Он чувствовал, что народу вокруг него становится все больше и больше. Темнота сгущалась. Теперь люди двигались вперед, локоть к локтю. И наконец остановились.

Он дрожал. Он слышал, как стучали его зубы. Кто-то тихо выругался, потом раздался приглушенный смех, темнота казалась насыщенной сдержанной яростью. Бенедикт вспомнил, как Петер Яники полз по пыльной дороге, оставляя за собой полоску крови, и задрожал еще сильнее. Он вспомнил белое как мел лицо Лены, когда она, пошатываясь, шла за своей матерью. Он вспомнил еще одно знакомое лицо — такое отчужденное теперь! — и быстрый враждебный взгляд, который матушка Бернс бросила на него... Ему неудержимо захотелось быть рядом с отцом!

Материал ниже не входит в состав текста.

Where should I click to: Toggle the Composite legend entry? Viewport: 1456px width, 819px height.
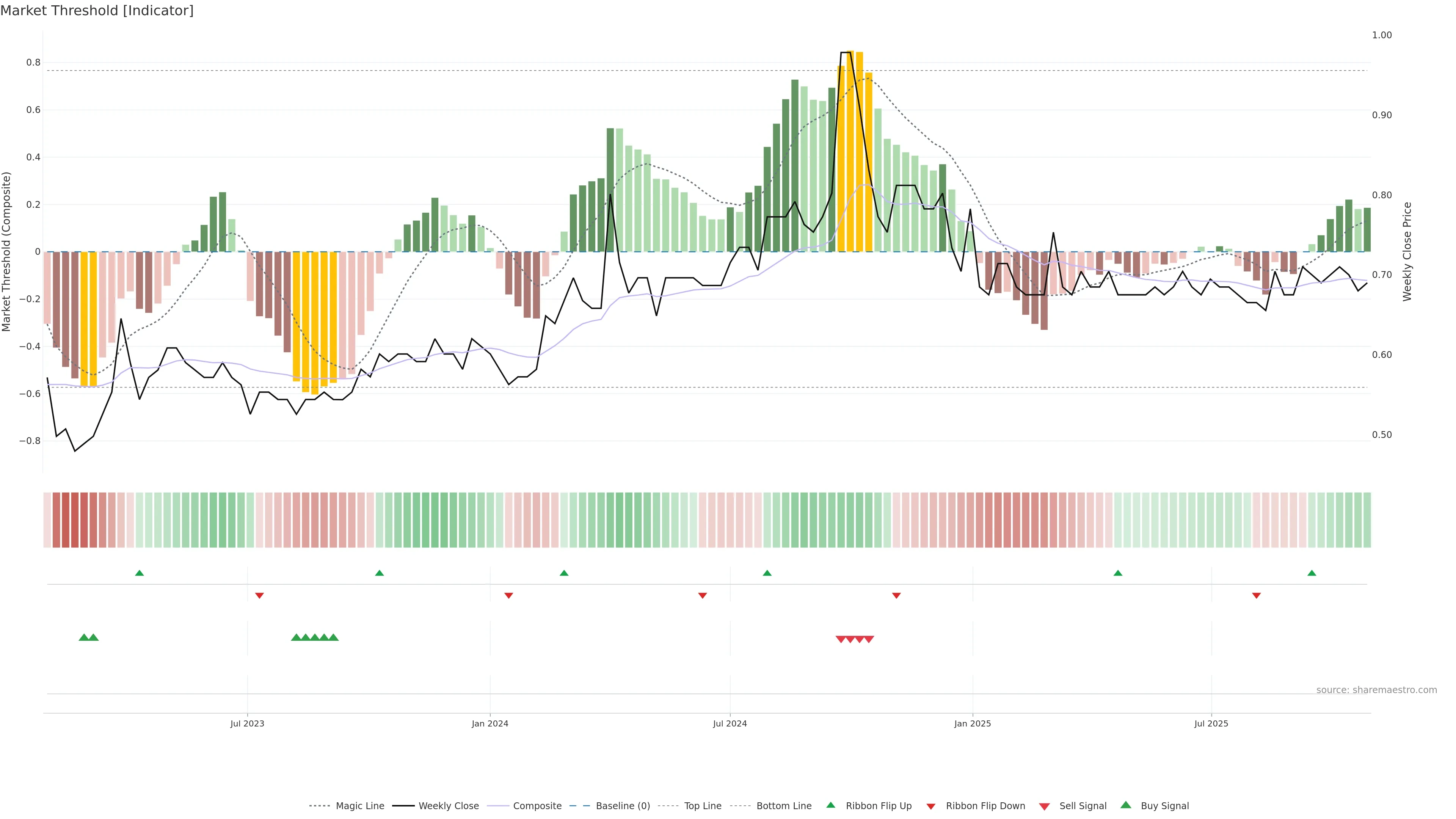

По тесным рядам собравшихся прошел тихий ропот, кто-то глухо свистнул. Бенедикту стало жутко. Вдруг он чуть было не упал — у его ног, заскулив, прошмыгнула собака. Бенедикт застыл от ужаса, будто стоял на краю пропасти. Еще раз свистнули. «Ну где же он?» В первый раз Бенедикт услышал чей-то голос, прозвучавший спокойно и естественно. Бенедикт даже вздрогнул от неожиданности.

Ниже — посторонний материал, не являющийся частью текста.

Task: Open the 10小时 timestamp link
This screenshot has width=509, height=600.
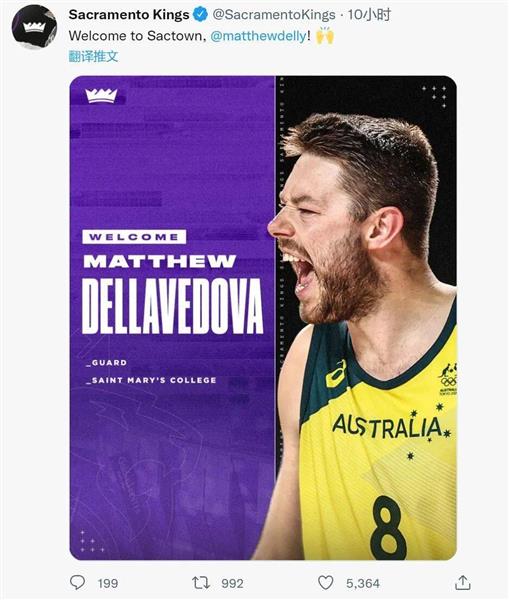Action: [369, 15]
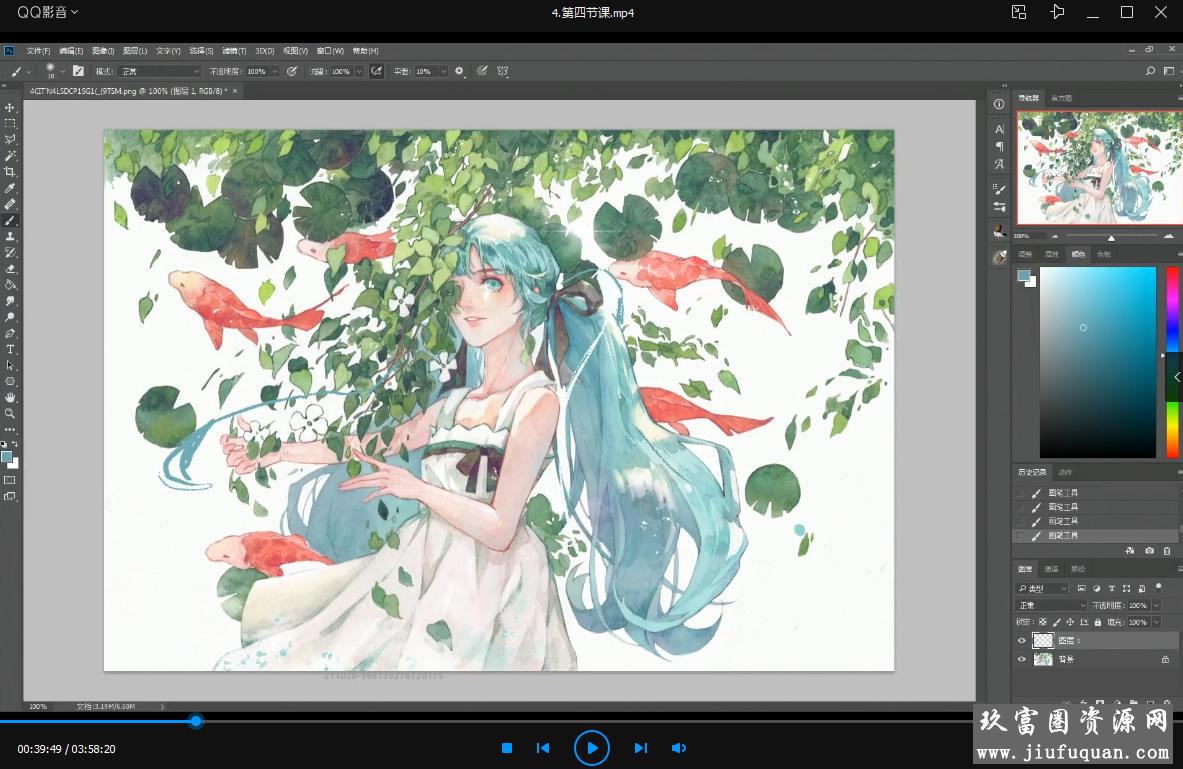Screen dimensions: 1183x769
Task: Activate the Hand tool
Action: pyautogui.click(x=10, y=397)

Кто-то, стоявший впереди, спросил из темноты:

— Все собрались?

— Да, да, — послышалось со всех сторон, и Бенедикт внезапно понял, что ответы эти не случайны, что собрание подготовлено и хорошо организовано. Он чувствовал также, что народу собралось очень много.

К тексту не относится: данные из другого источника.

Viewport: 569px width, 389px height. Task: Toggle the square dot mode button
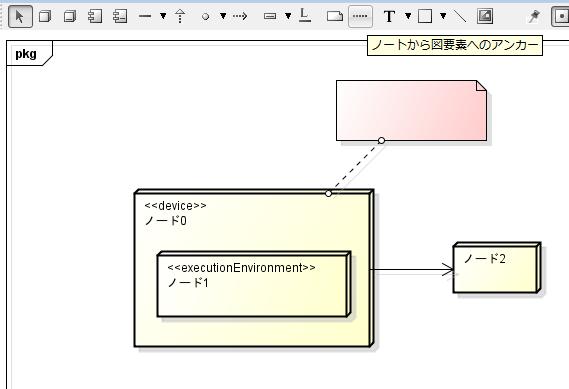click(560, 16)
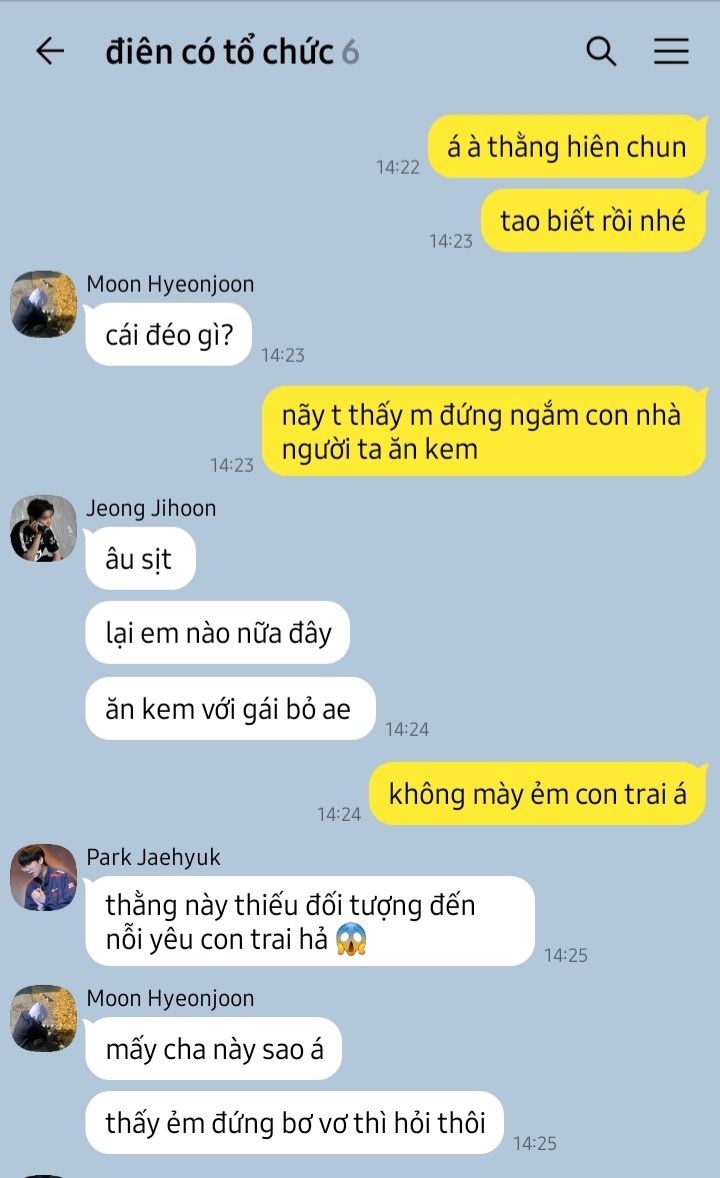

— Отлично, ребята, — снова раздался тот же уверенный голос, от звука которого кругом стало как будто светлее, — но берегитесь непрошеных гостей!

В ответ тут и там послышалось шарканье ног, возня, чей-то испуганный вскрик, отрывистое ругательство, стук упавшего на землю тела, хрип, удары. И снова тишина и молчание, а спустя несколько мгновений — тихий, довольный смех. Человек, стоявший рядом с Бенедиктом, вдруг кинулся в сторону, сбив мальчика с ног, но его сразу схватили. Бенедикт увидел, как сверкнули его зубы и белки закатившихся глаз. Кто-то навалился на него, скрутил руки и прошипел: «Ты Друбак-осведомитель!» Друбаку сунули в рот кляп, замотали веревкой руки, а глаза завязали красным платком, какие бывают обычно у рабочих. Потом его ткнули лицом в землю, усыпанную кусками угля.

— Все в порядке, братья?

— Все в порядке! — ответил кто-то справа. — Все в порядке! Все в порядке! — раздались голоса сзади и спереди, слева и опять справа, словно голоса эти стояли здесь на посту, словно они были хозяевами этой темноты, властвовали над ней. Бенедикт почувствовал на себе чей-то пронизывающий взгляд, хотя сам он никого не мог различить в темноте.

Не видел он также и человека, который отдавал приказания таким спокойным, уверенным тоном. Человек этот находился где-то впереди. Бенедикт поднялся на ноги. Пойманный шпион бессильно корчился на земле. Бенедикту неожиданно захотелось пнуть его ногой. И так же неожиданно его вдруг покинул страх. Его охватило нервное напряжение. Казалось, темнота вокруг него насыщена силой. Голоса, которые он слышал, были ему близкими, родными; а тот голос, что доносился из темноты, откуда-то спереди, и звучал почти беззаботно, был ему мучительно знаком.